Kael ne connaissait que trop bien ce regard. Il n’y avait aucune stratégie derrière. Malgré son calme apparent, il ne réfléchissait déjà plus. Il voulait juste vaincre. Art allait prendre possession de son corps, comme au moment de la révolte, comme avec cette templière. Et Kael ne pourrait rien faire, sa frénésie ne s’arrêterait que quand il triompherait de l’ennemi.
— Ah… donc tu voudrais régler ce problème comme le ferait un enfant ? répondit l’autre, lui imposant sa grande taille. Mais je refuse. Tu ferais mieux d’accepter ton erreur et te rétracter. Nous aurons besoin de toutes les forces disponibles pour pénétrer les aires sans-castes. Ta fureur sera bienvenue. Il n’y a aucune honte à se tromper. Allez, tu vois bien que personne n’est de ton côté.
Délaissant le regard brulant de Bilias, il se tourna vers l’assemblée sous tension. Il laissa quelques instants à chacun pour éventuellement plaider autrement. Mais personne ne semblait vouloir épauler Bilias. Kael regarda son cousin. Il n’était plus qu’une boule de haine condensée. Elle hésitait à parler, mais n’avait aucune idée de ce qu’il fallait dire pour éviter d’envenimer la situation. Elle s’imaginait sans peine les pensées qui traversaient la tête de Bilias. Outre des scènes cruelles, elle savait qu’il était persuadé d’avoir raison, qu’il ne lâcherait rien tant qu’il n’aurait pas empêché tous ces imbéciles de se faire embrigader par le charisme de celui qu’il avait identifié comme son ennemi. Cette noirceur dans ses yeux lui rappelait sa part de responsabilité, le fait qu’elle avait réveillé cette bête. Elle se souvint des quelques mots qu’elle lui avait dits tout bas, sur le pont, pendant que les autres — les faibles — pleuraient leurs familles perdues. Elle avait réussi à capter son regard, lui avait intimé de la voir. « Bilias, mon cousin, ma lignée, mon sang… As-tu oublié celui que tu étais ? Vas-tu te laisser briser par ces cul-bénis, comme tu les appelles. Vraiment ? Es-tu toujours celui avec qui j’ai grandi, celui que j’ai aimé ? Celui qui me protégeait quand j’allais mal, quand… tu sais… Est-il mort — le conquérant ? L’Aers ? — es-tu devenu l’un de ces faibles ? Bilias ! Es-tu devenu ce que tu as toujours détesté ? Un soumis, un minable ? Ta mère avait donc raison ?

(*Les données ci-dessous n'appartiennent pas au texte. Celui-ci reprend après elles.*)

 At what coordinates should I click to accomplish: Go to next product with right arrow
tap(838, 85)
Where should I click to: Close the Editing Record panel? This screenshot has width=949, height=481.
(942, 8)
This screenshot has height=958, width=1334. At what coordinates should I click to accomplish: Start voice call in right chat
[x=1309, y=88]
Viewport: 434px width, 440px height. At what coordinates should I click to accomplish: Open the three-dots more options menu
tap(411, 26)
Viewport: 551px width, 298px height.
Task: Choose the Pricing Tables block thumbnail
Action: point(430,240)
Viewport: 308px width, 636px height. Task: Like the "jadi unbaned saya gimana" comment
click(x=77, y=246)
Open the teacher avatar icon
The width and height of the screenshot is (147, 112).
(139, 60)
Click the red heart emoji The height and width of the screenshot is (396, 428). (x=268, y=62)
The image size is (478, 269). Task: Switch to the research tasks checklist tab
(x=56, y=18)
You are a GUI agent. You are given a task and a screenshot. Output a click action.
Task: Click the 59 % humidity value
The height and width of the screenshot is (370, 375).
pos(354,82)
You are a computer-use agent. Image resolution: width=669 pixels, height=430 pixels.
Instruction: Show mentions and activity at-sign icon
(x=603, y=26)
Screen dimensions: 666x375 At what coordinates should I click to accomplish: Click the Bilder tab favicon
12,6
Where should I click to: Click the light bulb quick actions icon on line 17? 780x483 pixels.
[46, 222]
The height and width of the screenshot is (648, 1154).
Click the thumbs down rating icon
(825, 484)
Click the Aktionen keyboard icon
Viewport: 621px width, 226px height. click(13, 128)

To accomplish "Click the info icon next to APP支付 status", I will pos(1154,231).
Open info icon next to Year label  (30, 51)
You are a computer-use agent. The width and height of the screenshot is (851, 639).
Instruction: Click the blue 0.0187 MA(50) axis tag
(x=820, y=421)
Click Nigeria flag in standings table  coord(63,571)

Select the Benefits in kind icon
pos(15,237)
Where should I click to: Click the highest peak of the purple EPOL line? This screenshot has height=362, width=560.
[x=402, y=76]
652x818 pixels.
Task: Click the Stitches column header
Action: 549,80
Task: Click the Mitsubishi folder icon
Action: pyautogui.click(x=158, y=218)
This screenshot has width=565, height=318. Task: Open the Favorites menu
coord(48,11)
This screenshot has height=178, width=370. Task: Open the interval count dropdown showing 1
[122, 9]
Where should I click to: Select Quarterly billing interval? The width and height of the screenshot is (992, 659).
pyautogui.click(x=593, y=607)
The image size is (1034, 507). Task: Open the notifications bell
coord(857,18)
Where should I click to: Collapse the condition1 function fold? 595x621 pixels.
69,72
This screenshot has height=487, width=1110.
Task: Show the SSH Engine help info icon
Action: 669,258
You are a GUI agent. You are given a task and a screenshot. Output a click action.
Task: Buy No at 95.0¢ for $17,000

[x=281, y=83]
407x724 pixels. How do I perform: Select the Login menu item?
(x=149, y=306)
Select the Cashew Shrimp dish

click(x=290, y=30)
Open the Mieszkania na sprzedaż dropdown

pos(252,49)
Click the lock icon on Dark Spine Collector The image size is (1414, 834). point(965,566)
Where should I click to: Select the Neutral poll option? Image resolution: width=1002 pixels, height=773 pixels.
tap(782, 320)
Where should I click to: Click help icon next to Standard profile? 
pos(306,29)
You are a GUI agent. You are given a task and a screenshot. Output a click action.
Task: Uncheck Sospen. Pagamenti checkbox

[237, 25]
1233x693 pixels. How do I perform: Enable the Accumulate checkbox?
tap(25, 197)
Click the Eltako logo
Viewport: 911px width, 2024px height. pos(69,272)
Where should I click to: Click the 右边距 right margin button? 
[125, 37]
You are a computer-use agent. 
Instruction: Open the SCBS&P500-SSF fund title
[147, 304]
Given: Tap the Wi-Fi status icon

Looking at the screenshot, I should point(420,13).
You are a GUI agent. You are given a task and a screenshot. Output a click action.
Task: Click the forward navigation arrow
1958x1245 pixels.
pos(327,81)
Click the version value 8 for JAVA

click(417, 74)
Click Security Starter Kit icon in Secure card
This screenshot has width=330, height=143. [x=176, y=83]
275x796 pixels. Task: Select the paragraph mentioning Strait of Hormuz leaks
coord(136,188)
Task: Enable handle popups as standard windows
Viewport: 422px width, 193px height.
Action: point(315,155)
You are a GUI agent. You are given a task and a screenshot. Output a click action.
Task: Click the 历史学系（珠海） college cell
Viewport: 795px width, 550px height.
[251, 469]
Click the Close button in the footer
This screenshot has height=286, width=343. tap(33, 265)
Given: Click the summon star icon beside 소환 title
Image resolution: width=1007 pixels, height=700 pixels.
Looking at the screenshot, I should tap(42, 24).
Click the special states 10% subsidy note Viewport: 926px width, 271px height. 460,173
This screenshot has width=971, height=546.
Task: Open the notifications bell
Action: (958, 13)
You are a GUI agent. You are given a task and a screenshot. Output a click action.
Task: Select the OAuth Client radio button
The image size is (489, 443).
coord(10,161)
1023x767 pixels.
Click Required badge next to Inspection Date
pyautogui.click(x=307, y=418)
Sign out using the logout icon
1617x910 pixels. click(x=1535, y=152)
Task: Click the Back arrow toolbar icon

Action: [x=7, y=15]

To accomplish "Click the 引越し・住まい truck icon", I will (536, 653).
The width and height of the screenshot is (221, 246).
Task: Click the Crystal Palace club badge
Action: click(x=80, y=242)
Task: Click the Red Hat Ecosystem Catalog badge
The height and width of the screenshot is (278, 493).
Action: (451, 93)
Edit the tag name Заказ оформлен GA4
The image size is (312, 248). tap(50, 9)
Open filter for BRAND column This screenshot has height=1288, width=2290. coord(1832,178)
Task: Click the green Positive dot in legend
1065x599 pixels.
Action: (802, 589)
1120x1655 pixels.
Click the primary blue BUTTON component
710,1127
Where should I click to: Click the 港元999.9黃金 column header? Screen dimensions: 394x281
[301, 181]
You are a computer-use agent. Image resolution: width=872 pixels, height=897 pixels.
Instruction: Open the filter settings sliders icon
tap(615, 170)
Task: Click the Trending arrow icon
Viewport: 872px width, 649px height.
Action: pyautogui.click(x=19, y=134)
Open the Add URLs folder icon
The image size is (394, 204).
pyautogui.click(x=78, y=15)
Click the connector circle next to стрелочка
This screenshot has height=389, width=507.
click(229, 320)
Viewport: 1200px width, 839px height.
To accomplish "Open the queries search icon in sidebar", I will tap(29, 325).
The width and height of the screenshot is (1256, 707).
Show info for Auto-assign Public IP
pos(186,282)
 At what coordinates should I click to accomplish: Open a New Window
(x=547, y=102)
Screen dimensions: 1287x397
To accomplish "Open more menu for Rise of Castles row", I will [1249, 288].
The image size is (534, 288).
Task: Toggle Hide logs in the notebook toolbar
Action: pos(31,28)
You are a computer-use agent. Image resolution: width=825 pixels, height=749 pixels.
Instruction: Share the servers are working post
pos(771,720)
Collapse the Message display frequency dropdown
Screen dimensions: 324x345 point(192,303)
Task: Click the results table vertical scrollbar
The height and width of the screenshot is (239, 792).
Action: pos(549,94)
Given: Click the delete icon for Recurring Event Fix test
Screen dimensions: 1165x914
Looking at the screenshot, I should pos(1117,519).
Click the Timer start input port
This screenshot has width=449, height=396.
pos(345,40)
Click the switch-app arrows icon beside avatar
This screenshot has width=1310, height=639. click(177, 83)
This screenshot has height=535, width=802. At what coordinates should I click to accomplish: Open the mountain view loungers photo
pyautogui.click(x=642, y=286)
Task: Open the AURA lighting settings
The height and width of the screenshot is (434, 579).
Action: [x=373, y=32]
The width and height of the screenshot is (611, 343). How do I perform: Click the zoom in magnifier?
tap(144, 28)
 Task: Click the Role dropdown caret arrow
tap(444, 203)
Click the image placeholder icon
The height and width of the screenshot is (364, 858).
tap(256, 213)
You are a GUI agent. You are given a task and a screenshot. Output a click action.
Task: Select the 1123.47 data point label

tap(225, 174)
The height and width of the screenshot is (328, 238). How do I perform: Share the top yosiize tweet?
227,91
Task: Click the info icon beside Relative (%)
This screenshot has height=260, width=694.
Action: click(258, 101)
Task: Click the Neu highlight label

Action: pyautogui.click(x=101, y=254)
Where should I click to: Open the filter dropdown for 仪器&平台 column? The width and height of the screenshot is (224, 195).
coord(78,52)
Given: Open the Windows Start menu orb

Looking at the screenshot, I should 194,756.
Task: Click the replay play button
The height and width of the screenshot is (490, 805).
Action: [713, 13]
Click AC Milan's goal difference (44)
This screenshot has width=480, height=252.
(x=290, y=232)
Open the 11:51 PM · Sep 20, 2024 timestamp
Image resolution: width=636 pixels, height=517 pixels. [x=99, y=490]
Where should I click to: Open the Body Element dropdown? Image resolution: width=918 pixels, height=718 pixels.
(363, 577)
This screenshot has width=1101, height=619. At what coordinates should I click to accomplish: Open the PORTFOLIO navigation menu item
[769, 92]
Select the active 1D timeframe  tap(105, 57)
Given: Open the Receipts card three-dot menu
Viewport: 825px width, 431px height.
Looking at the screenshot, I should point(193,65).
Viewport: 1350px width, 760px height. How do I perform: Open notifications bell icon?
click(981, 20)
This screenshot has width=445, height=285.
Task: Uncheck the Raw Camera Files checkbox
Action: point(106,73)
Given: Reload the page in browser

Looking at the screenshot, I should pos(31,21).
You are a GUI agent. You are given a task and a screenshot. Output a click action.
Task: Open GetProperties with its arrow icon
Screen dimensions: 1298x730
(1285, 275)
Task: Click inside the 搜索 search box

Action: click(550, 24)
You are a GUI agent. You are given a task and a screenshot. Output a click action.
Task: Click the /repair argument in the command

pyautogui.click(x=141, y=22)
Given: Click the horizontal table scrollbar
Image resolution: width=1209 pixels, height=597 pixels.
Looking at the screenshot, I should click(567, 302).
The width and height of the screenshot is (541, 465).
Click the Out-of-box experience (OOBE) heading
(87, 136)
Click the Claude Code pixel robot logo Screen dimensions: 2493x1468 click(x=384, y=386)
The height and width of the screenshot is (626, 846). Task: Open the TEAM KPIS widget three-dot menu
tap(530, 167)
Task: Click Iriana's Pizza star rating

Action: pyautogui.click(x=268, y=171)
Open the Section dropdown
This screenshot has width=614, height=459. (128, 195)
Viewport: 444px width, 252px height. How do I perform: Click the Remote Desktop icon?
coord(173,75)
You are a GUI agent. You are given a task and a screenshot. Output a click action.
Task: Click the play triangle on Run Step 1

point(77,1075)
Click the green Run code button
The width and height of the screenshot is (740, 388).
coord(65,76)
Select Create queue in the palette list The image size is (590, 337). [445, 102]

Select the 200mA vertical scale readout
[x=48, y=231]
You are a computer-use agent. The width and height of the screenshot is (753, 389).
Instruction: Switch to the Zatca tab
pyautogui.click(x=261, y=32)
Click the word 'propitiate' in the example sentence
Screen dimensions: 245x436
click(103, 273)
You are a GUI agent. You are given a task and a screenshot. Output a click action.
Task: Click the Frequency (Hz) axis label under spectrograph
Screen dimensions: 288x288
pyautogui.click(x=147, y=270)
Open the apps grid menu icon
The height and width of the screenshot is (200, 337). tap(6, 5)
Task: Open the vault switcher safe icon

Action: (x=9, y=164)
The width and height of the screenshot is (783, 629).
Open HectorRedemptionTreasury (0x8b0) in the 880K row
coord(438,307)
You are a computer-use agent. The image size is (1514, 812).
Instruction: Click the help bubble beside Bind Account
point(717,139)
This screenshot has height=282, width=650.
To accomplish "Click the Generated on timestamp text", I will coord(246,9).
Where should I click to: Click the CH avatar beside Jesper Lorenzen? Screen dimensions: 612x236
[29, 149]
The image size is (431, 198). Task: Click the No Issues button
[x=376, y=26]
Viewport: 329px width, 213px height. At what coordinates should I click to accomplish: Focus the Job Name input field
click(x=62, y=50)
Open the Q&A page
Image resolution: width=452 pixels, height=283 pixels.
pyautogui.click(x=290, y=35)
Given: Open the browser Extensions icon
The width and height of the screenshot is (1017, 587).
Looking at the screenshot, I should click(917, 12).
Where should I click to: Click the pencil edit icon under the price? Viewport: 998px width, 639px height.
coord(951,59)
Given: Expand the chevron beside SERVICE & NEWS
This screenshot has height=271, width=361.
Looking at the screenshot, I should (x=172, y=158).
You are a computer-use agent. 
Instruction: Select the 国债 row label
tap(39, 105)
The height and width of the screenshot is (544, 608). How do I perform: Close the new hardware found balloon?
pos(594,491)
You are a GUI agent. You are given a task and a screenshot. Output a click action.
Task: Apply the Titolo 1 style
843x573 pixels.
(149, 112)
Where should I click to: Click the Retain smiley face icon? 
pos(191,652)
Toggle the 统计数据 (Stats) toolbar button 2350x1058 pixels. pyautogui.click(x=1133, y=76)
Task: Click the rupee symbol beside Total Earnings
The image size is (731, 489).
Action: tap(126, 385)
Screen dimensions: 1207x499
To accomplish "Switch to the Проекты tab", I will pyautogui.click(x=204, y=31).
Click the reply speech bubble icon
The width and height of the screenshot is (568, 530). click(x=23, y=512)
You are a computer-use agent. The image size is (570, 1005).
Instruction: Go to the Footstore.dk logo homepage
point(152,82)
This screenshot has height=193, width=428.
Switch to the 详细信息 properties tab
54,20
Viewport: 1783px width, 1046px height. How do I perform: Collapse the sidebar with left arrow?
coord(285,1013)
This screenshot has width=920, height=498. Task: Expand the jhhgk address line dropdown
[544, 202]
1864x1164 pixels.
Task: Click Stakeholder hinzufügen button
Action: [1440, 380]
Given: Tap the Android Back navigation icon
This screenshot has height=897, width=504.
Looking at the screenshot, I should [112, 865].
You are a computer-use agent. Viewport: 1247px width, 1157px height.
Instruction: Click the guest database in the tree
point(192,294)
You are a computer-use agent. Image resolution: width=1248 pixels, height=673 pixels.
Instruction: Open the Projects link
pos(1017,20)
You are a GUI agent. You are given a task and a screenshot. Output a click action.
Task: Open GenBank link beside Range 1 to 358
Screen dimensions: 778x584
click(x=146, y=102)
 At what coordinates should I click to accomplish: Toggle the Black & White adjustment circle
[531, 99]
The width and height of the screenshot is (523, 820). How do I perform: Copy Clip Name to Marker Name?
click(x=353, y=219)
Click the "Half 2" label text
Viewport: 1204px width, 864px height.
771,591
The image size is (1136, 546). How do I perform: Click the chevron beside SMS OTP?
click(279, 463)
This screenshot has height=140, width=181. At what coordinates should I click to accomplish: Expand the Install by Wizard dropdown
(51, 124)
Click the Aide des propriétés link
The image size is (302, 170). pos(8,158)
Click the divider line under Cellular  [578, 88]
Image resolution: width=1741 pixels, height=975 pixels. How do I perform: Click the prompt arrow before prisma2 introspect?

Elle se rappelait ce même regard, trouble, sans fond, qui s’était mis à bruler, plus noir que l’obscurité. Puis la haine qu’il avait déchaînée jusqu’à les mener ici, à débattre absurdement. Là, sous ces regards assemblés, il venait à nouveau de perdre la face alors qu’il était leur sauveur. Kael s’approcha de lui. Elle voulait le raisonner, éteindre ses yeux noirs de Vide. Elle tenta de poser une main apaisante sur son épaule. Elle se devait de le calmer, ce qu’elle avait attisé, elle devait l’éteindre. Mais lorsque sa paume rentra en contact avec sa peau, Bilias se redressa d’un coup. Il enfonça ses yeux dans les siens, effrayants. Cette tendresse n’était qu’une insulte à sa rage.
— Lâche-moi ! Vous êtes tous… des soumis ! beugla-t-il. Des poulets stupides qu’on emmène à l’égorgeoir ! Mais je ne vous suivrai pas… Ça non ! Vous allez tous crever !
Il s’arracha à Kael et s’extirpa du groupe. Tandis qu’elle le suivait, l’assemblée se referma derrière eux.